Here's the kind of file AI will produce for you — a deploy workflow that ships a static site automatically whenever you push code:
# .github/workflows/deploy.yml
name: Deploy
on:
push:
branches: [main]
jobs:
build-and-deploy:
runs-on: ubuntu-latest
steps:
- uses: actions/checkout@v4
- uses: actions/setup-node@v4
with:
node-version: 20
- run: npm ci && npm run build
- name: Publish to Cloudflare Pages
uses: cloudflare/wrangler-action@v3
with:
apiToken: ${{ secrets.CF_API_TOKEN }}
command: pages deploy dist --project-name=my-app
You don't need to memorize this syntax. You need to recognize what it does: on every push to main, it checks out your code, builds it, and publishes the result. When something breaks, you paste the error back to the AI and ask it to fix the config.
A few directing tips that save real pain:
- Make AI explain before it acts. "Before writing config, tell me which hosting type fits this project and why." This catches over-engineering early.
- Keep secrets out of code. API keys and passwords go in the platform's environment variables / secrets store, never in files you commit. Ask AI to use a secrets reference, as in the
CF_API_TOKENabove. - Deploy early, deploy often. Get a "hello world" live on day one. A pipeline that's been working since the start is far easier to debug than one assembled at launch.
A recommended default path for the solo builder
Here's a route that has worked for countless one-person projects. Each step is taken only when you actually need it.
-
Prototype: static + a managed backend service. Put your frontend on static hosting (Cloudflare Pages, Vercel, or Netlify). For data and auth, lean on a managed backend like Supabase or Firebase so you skip running a database yourself. Cost: effectively zero.
-
Early production: add edge or serverless functions. When you need server-side logic — secret API calls, webhooks, custom auth — add functions on the same platform. Still scales to zero, still cheap, still one deploy.
-
Real product: move the backend to a container platform. When the app outgrows functions (long-running processes, a framework that wants a persistent server, background jobs), containerize it and deploy to Railway, Render, or Fly.io. Have AI write the
Dockerfileand platform config. -
Scale or specialize: only then consider VMs or a cloud provider like AWS. This is where complexity (and your bill) jumps. Most solo builders never need this step, and that's a sign of doing things right — not a limitation.

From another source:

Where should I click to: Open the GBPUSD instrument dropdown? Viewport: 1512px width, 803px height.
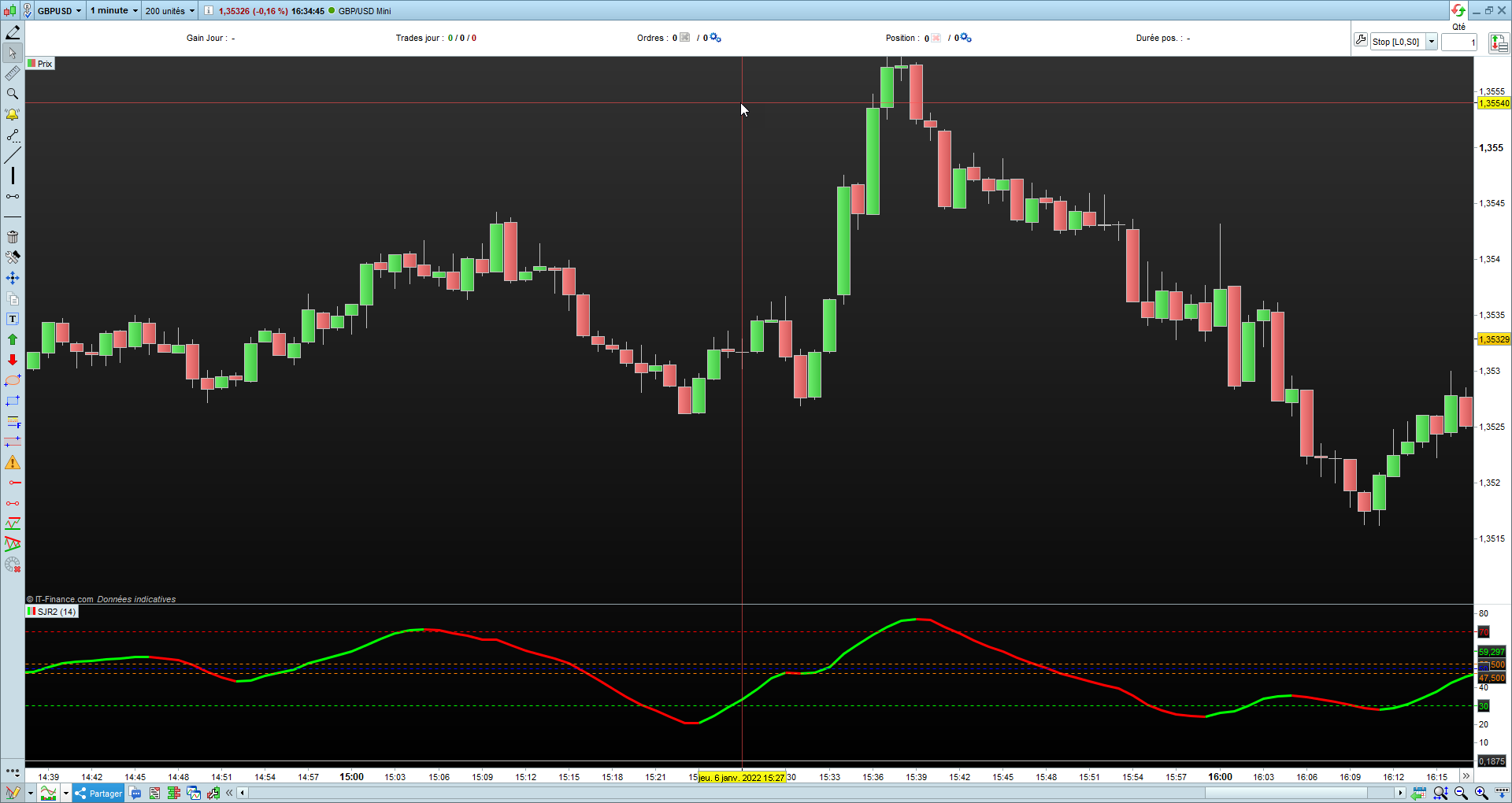[59, 11]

The mistake to avoid is starting at step 4 because it's what "real engineers" supposedly use. The opposite is true: starting simple is the senior move. You can always graduate to more control, but you can't easily get back the months you'd lose wrestling infrastructure you didn't need.
The takeaway
Infrastructure is a ladder, not a leap. Static at the top, VMs at the bottom, and most of your work happily living in the upper rungs. Know the five categories, pick the simplest one that does the job, let AI write the config, and ship something live as early as you can. The rest is just moving down a rung when — and only when — reality forces you to.
Cost Safety: CLI vs API
One bill can ruin a launch, and it rarely comes from hosting. It comes from a metered AI API. The tools you code with day to day — Claude Code, Cursor, and the like — are usually a flat-rate subscription: the cost of one more prompt is effectively zero. The moment your app calls a raw AI API or SDK, the economics flip: you're billed per token, per request, with no ceiling. A buggy retry, an unbounded batch job, or an agent that loops can quietly turn a $0 idle bill into a four-figure surprise overnight. That's "bill shock," and it's the most common way solo builders get burned.
Put a cage around any paid API before it ships:
- Set a hard spend cap in the provider dashboard — a real ceiling, not just an email alert.
- Prefer the flat-rate CLI for development; save the metered API for the production feature that truly needs it.
- Rate-limit your own calls — cap concurrency and requests per minute — and watch the usage dashboard the first few days.
- Use cheap/small models for bulk work, and test on tiny inputs first (one record, not the whole table).
- Never ship an unthrottled loop that calls a paid API. Bound every loop.